# ГОСТЕВАЯ КНИГА, ОБЪЯВЛЕНИЯ И ПРОЧЕЕ > Гостевая книга >  Пожалуйста исправьте ...

## Michael

Харе Кришна!

Небольшие ошибки в пункте 5.1 правил форума:




> *5. Каждый участник форума имеет право:* 
> 
> 5.1. Обращаться к администрации форума с просьбой, воспользоваться своими правами.


Во-первых, запятая тут явно лишняя.
Во-вторых, само построение фразы - это тавтология. Звучит как-то непонятно.
Как это - я, как участник, имею право обратиться к администрации для получения возможности воспользоваться своими правами. Странная фраза, непонятно о чем тут вообще идет речь.
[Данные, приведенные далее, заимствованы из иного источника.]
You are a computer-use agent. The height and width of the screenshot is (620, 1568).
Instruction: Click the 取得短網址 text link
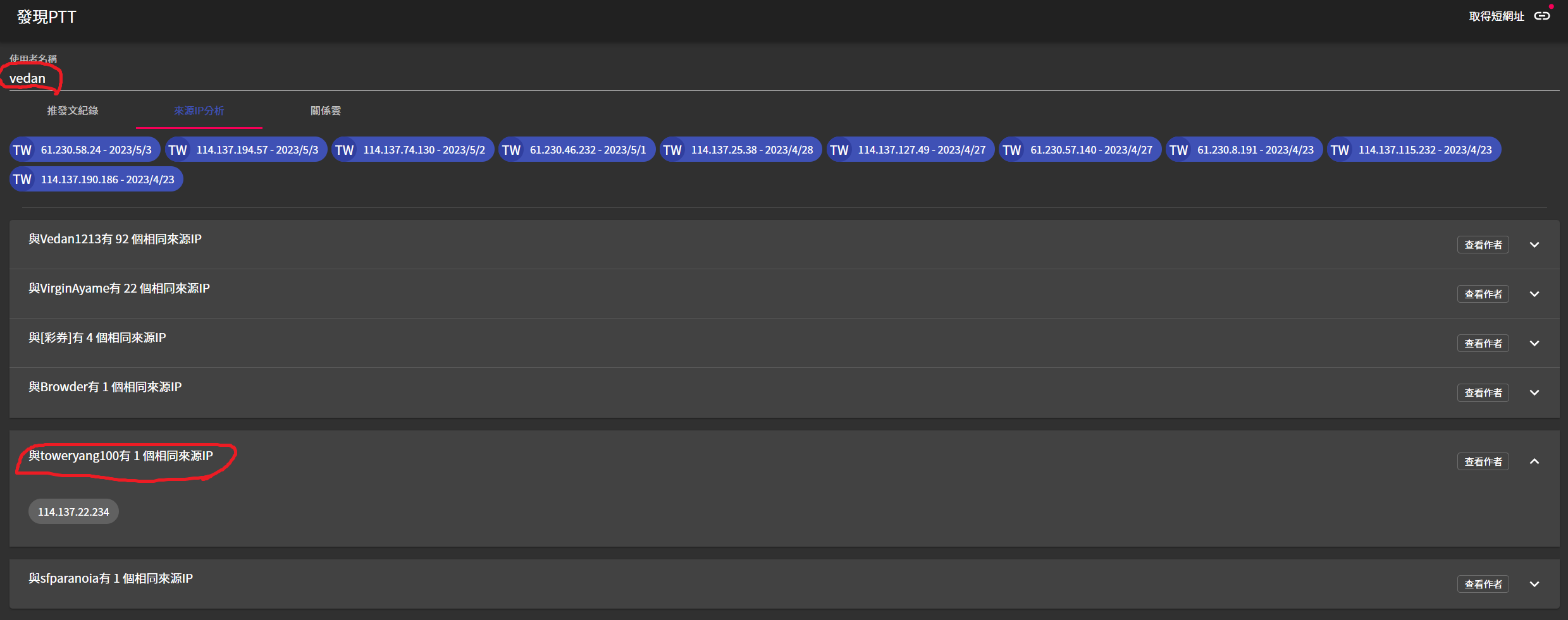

Мне кажется, что этот пункт надо как-то переработать.

----------


## Lakshmana Prana das

Спасибо. Исправим.

----------


## Alex

Захожу в раздел, просматриваю все непрочитанные топики, возвращаюсь в меню форума, и тем не менее значки тем синие, что означает, что что-то таки я не покрыл. надоело каждый раз выбирать "отметить раздел прочитанным". ведь не так должно быть? или у всех всё в порядке, кроме меня?

----------


## Lakshmana Prana das

> Захожу в раздел, просматриваю все непрочитанные топики, возвращаюсь в меню форума, и тем не менее значки тем синие, что означает, что что-то таки я не покрыл. надоело каждый раз выбирать "отметить раздел прочитанным". ведь не так должно быть? или у всех всё в порядке, кроме меня?
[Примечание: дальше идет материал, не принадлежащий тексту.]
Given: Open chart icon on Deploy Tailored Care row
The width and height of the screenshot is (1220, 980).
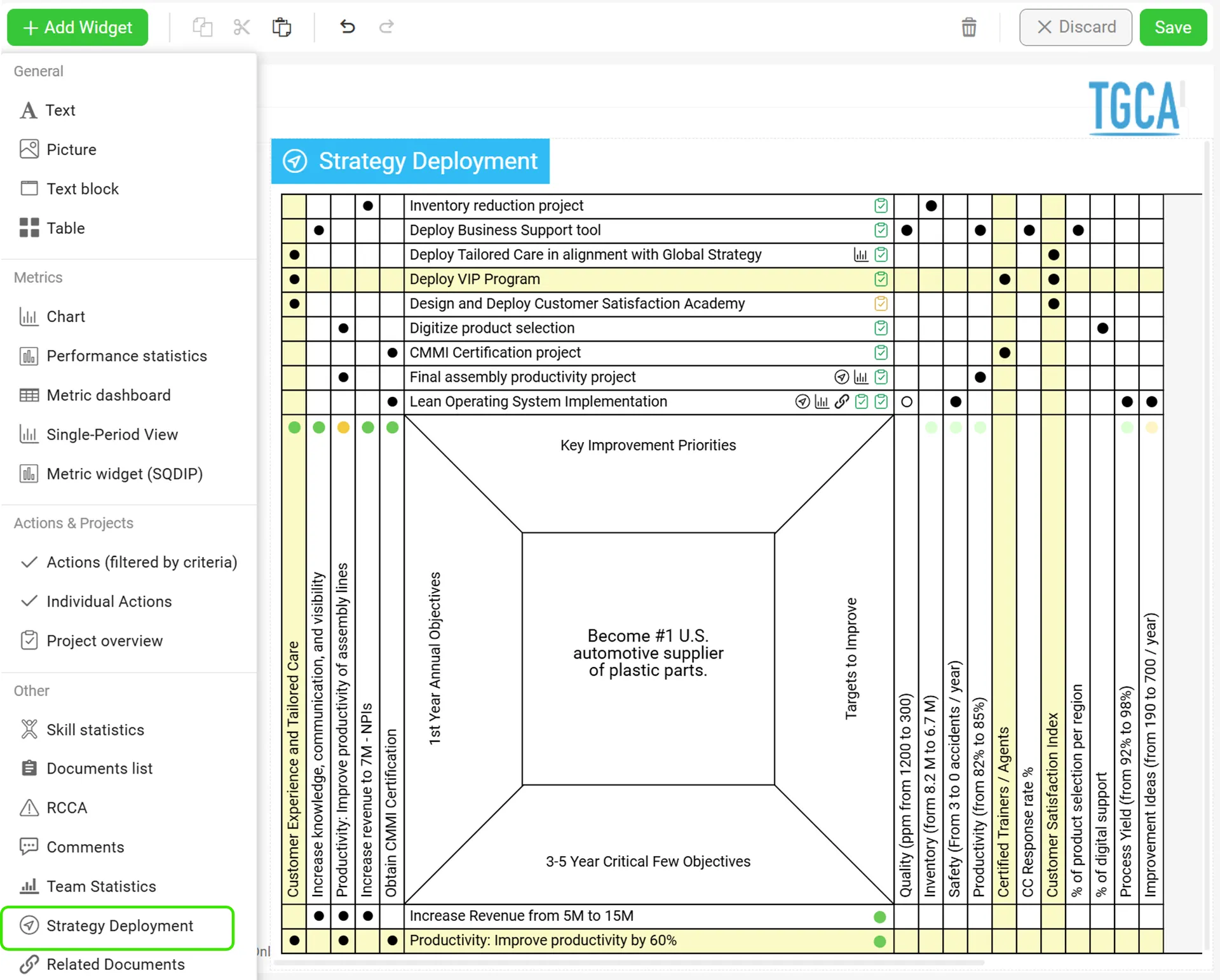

Да, это ошибка. Работаем над этим.

----------


## Madana-mohana das IDS

не вижу ни какой ошибки. у меня всё работает так как и надо.

----------


## Вриндавана Чандра дас

у меня тоже есть, разделы не прочитанными остаются

----------


## Madana-mohana das IDS

а в раздел зайти не пробовали? я еще раз проверил. был раздел помеченный. я зашел в него. после этого он стал прочитанный.

----------


## Вриндавана Чандра дас

конечно пробовал, и в раздел, и из раздела, и вокруг да около, раз по десять, - заходишь  в непрочитанный раздел, а там уже нет тем непрочитанных, выходишь - а он опять непрчитанный, перезакгружаешь - непрочитанный, опять заходишь, хоть сразу к последнему сообщению, хоть к списку тем - все то же самое. Ну и т.д. , а потом по неизвестной причине раздел погасает. Волшебство

----------


## Madana-mohana das IDS

угу. чудеса.

----------


## Lakshmana Prana das

Еще может от браузера зависеть.

----------


## Alex

opera 11

----------


## Вриндавана Чандра дас

Каюсь, если обновить открытую страницу - цвет иконки меняется. 
Но все равно не фотан. Я перехожу к страницам не стрелкой "назад", а нажимаю на ссылку в дереве, на старом форуме это обновляло данные страницы, а на этом похоже нет, полный кеш вылазит. Обновление снимает иконку. Но обновлять каждый раз уже открытую главную страницу форума это ведь такой неудобняк. У меня ИЕ8. Проверю еще на FF, что ж я до сих пор не проверил-то...

----------


## Вриндавана Чандра дас

Пишу из FF, но здесь даже обновление не помогает. Только если еще раз зайти в раздел, потом выйти, потом еще раз обновить - вот только тогда потухло

----------